The retreat from stocks and into bonds is a trend that will continue, managers and consultants say, in response to pension deficits that are soaking up company cash and leading to a broad de-risking.
Corporations are starting to realize that the pension fund is not the place for risk, which includes the loss potential of equities. "There will definitely be less demand for equities from corporate pensions if you look out the next several years," said Aaron Meder, head of U.S. pension solutions for Legal and General Investment Management America. Corporations are "tired of the volatility in the stock market, so they want to de-risk their pensions," he added. The volatility in equities during 2008 and 2011 is still fresh in the minds of pension plan sponsors.
Funding deficits in the Milliman survey hit a year-end record high of $326.8 billion in 2011. As a result, corporations were pressured to make $55.1 billion in cash contributions to shore up the deficits -- which were surprisingly less than the $60.3 billion in 2010. Milliman expects the amount of cash contributions to rise this year. "A lot of lessons have been learned. The pension plan is not the place to be trying to drag off more return per shareholder," said Jeffrey Saef, a managing director of investment strategy at BNY Mellon who helps manage client pension plans. The aim to match high liabilities, or employee benefit obligations, with assets has become an urgent concern for many sponsors, Saef said.
So-called liability-driven investment favors long-duration credit and high-quality corporate bonds, he said. Ford Motor Co., which runs the third-largest pension fund in Milliman's survey, said last month it had reduced its stock holdings in 2011 to 32 percent of assets from 41 percent and planned to shrink further to 20 percent in coming years.
Neil Schloss, vice president and treasurer of Ford Motor, said at a JPMorgan conference that Ford will continue a liability-driven investment strategy. "We're about 45 percent bonds today and over time, we will move to a target of about 80 percent bonds."
PRESSURE TO LEAVE STOCKS
This year's stock market rally has not sidetracked the need to address hefty employee benefit obligations. In recent years, historically low interest rates and volatile stock markets have made it difficult for companies to get the returns they need to adequately fund their pension obligations.

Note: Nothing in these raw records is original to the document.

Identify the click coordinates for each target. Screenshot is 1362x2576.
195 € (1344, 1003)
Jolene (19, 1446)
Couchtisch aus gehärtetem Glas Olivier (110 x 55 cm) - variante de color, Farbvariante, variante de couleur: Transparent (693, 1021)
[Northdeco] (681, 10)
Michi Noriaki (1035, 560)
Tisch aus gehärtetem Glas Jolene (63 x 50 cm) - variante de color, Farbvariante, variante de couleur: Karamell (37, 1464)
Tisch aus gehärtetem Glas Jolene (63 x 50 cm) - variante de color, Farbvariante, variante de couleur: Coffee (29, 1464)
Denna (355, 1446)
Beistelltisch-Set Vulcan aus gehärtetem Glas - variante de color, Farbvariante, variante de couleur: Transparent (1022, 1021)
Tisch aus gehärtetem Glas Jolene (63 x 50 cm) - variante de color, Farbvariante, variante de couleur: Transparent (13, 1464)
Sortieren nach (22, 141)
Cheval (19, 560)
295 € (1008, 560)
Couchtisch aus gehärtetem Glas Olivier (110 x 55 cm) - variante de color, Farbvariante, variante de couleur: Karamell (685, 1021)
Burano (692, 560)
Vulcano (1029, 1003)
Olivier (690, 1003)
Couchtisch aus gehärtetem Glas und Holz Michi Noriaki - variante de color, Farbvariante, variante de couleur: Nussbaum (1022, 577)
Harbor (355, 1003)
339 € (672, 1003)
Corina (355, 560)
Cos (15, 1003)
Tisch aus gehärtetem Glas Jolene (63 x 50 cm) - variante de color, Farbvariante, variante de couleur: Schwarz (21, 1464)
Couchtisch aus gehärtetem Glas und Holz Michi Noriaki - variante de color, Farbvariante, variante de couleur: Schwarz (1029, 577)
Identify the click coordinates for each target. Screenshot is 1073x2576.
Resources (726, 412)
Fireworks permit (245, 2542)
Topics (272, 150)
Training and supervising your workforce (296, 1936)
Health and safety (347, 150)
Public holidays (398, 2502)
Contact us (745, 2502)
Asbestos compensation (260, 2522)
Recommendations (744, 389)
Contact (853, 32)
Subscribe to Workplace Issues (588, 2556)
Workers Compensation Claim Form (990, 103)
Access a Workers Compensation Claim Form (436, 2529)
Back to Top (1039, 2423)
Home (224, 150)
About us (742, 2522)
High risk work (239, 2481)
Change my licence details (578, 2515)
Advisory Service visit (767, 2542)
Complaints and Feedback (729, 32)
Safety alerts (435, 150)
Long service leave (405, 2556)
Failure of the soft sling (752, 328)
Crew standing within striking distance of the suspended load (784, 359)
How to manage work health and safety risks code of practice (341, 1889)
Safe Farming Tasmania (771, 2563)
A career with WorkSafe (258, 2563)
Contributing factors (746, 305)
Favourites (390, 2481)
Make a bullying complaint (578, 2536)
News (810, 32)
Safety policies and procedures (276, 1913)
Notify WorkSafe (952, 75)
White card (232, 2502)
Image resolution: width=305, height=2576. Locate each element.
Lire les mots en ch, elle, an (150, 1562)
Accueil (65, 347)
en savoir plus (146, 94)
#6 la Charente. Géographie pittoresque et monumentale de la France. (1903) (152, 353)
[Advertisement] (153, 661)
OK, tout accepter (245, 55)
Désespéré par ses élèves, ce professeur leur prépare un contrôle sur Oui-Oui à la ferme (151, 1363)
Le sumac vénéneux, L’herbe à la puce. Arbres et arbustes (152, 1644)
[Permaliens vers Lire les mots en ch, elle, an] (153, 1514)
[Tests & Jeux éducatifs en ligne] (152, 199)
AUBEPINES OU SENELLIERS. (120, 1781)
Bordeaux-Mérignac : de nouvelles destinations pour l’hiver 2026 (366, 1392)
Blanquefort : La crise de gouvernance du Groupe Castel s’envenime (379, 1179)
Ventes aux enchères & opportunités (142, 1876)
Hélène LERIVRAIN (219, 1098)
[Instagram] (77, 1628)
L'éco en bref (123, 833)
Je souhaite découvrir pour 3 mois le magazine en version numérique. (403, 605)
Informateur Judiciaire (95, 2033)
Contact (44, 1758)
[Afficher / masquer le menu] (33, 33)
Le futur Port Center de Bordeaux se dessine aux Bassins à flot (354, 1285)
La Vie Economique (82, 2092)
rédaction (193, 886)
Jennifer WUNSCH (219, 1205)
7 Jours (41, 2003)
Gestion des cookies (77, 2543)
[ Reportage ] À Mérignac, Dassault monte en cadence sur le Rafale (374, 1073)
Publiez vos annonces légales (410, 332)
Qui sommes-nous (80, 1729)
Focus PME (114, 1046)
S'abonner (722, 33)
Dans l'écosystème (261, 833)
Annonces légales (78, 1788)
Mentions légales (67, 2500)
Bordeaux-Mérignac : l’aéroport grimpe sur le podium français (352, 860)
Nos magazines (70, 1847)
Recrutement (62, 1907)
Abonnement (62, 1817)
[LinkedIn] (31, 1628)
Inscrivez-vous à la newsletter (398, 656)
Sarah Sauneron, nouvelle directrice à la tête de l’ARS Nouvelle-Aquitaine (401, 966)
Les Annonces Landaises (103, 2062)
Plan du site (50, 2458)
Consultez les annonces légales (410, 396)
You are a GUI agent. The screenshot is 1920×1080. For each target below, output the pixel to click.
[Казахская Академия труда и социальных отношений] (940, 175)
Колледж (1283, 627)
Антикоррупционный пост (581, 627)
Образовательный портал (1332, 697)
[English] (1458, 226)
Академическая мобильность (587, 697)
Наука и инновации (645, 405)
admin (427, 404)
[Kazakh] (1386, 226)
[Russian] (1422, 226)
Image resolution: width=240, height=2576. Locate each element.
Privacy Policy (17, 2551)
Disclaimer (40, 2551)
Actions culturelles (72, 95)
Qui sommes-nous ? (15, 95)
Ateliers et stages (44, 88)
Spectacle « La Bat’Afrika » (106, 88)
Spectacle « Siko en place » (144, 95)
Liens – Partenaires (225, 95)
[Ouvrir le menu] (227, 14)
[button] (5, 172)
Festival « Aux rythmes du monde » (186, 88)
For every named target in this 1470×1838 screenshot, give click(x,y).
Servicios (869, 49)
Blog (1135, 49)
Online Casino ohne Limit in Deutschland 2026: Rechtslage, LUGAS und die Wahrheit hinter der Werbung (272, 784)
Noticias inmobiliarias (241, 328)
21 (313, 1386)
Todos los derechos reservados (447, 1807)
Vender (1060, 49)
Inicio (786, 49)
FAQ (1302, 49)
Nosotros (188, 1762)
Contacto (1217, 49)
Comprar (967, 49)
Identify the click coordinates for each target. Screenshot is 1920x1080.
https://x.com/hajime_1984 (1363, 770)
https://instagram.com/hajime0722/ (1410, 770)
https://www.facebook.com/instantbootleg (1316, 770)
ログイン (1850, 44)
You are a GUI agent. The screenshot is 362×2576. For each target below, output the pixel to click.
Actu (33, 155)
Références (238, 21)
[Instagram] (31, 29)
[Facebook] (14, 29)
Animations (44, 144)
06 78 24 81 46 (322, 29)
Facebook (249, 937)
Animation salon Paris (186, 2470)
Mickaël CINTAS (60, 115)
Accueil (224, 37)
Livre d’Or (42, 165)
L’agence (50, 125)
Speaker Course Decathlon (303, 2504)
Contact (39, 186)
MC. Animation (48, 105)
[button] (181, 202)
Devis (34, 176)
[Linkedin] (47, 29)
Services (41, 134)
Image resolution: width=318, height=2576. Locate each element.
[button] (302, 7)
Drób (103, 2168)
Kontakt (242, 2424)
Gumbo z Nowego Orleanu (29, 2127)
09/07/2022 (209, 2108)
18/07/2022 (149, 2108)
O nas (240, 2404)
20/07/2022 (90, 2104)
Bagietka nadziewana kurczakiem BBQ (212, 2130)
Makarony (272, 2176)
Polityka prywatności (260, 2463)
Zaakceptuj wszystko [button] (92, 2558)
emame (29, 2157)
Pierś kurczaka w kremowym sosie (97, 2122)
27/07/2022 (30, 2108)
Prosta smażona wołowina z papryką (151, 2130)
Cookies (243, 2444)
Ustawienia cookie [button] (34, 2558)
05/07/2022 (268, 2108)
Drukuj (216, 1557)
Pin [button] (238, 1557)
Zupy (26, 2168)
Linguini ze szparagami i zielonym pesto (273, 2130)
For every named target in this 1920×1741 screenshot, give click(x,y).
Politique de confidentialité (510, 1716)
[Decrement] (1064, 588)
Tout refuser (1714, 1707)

"The stock market is having a really good run at the moment, but if you look at the two sides of the balance sheet ... the liabilities are outpacing the assets, and pension funds are losing ground," said Gordon Fletcher, principal at consulting firm Mercer.
The Pension Protection Act, which requires corporations to fund their pension deficits in a tight seven-year period, has also discouraged risk, said Albert Trezza, an associate director of research and analysis at BNY Mellon.
Even as markets stay at high levels, volumes are lighter than last year, while investment-grade corporate bonds, which Saef of BNY Mellon said are getting more attention from corporate pension funds, are at record sales.
Investment-grade corporate bond issuance has reached a record first-quarter high of $294.25 billion, beating the previous record of $272.3 billion in first-quarter 2007, data from Thomson Reuters unit IFR show.
"Too often we've had sponsors hooked on the drug of equities. They can't get off. And they don't have the strategy in place to get out. You've got to know when to get out of the casino," said Fletcher.